Una nota stonata

Ottobre 12, 2018



Quello che vi vado a raccontare è un episodio di emarginazione avvenuto quasi cinquant’anni or sono.

A sei anni cominciai a frequentare la prima elementare con due mie compagne di gioco in una piccola scuola di campagna: un’unica aula con sette scolari di classi diverse (dalla prima alla quinta elementare). Il maestro era un signore gentile e premuroso, di mezza età, che aveva lasciato l’Arma dei Carabinieri per dedicarsi all’insegnamento.

Fu un’esperienza bellissima. Bambini di età diverse, differenti capacità, ma uniti ed educati all’aiuto reciproco: i più grandi si adoperavano per insegnare a noi tre, le“primine”, l’alfabeto e durante la ricreazione si usciva insieme in cortile per imparare a saltare la corda o giocare a pallone con gli unici due scolari di sesso maschile.
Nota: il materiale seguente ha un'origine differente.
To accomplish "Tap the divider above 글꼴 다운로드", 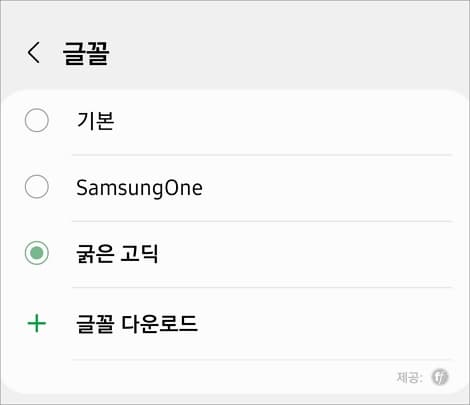I will coord(262,287).
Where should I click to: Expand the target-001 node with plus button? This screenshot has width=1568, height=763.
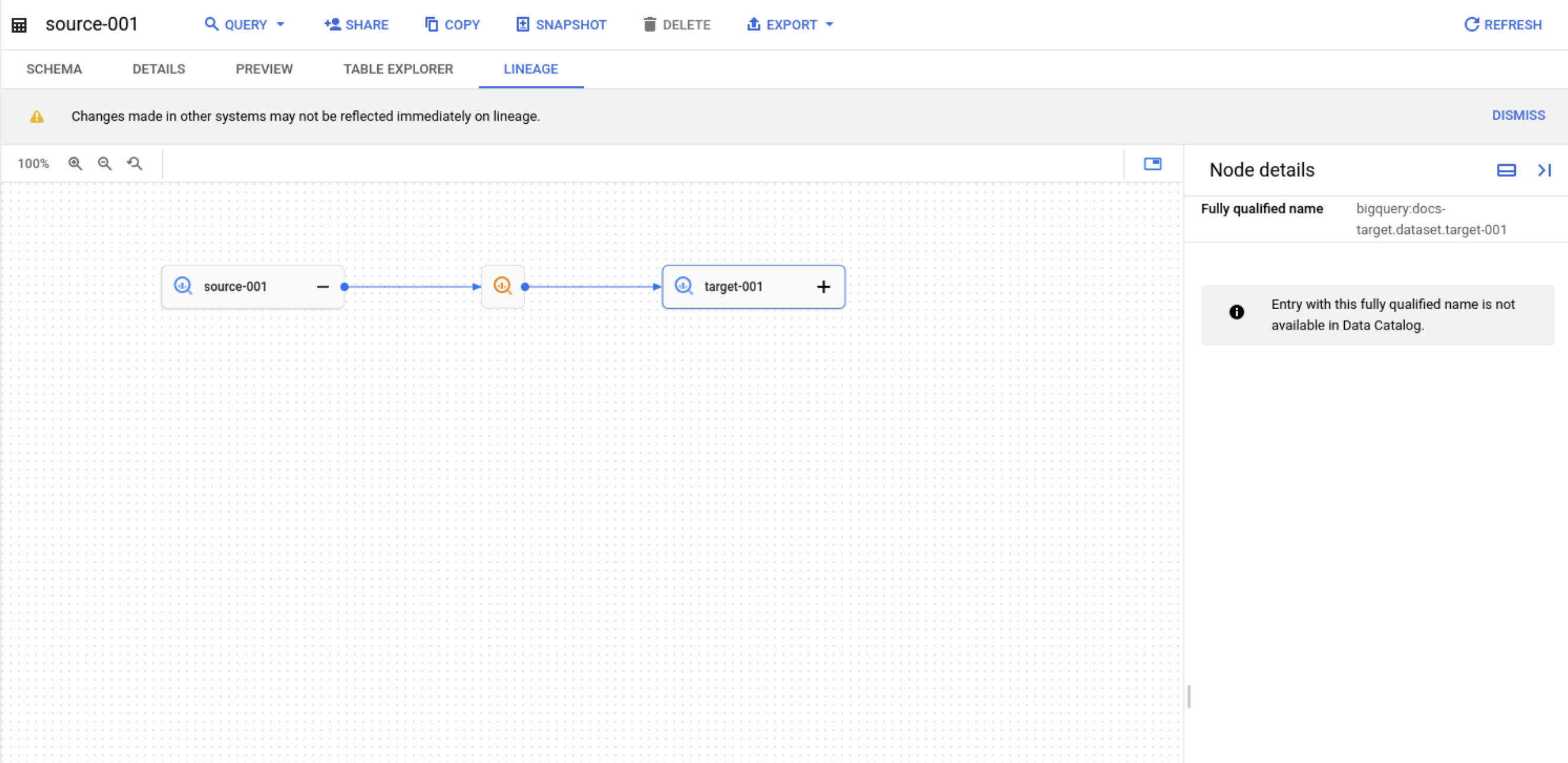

L’anno successivo, purtroppo, la scuola della frazione venne chiusa e fummo trasferiti nella scuola elementare del paese e così tutte e tre nella stessa sezione, cominciammo la classe seconda. La nostra insegnante, una bellissima donna di circa quarant’anni, ci appariva ben poco materna e l’elegante tailleur che indossava, immancabilmente scuro, ne rendeva l’aspetto ancora più severo.

Docente rigorosa, amava la musica ed il canto e, negli anni in cui s’inneggiava al patriottismo, imparammo l’Inno di Mameli, il Piave ed alcuni canti alpini.

Ogni settimana tutte le classi seconde si riunivano nell’Aula Magna per cantare insieme e preparare il concerto di fine anno scolastico, grande evento al quale partecipavano le autorità locali. Benché fossi soltanto una bambina, avevo già capito però quanto la mia maestra ammirasse le alunne provenienti da famiglie più abbienti perché le dispensava di complimenti per il loro grembiulino candido o per l’abitino di sartoria che sfoggiavano durante le prove di coro.

Io invece, come del resto le mie amichette, ero osservata dall’alto in basso, quasi con disprezzo perché proveniente da famiglie laboriose e semplici che non sempre potevano garantire il superfluo ai loro figli (e, molte volte, neppure il necessario!). I soldi erano pochi ed io mi ritrovavo ad indossare gli indumenti dismessi di mia cugina più grande. Inoltre mia madre, casalinga ed all’occorrenza operaia, lavorando in casa e fuori casa, non ogni giorno trovava il tempo di lavarmi il grembiule (e ne avevo soltanto uno!).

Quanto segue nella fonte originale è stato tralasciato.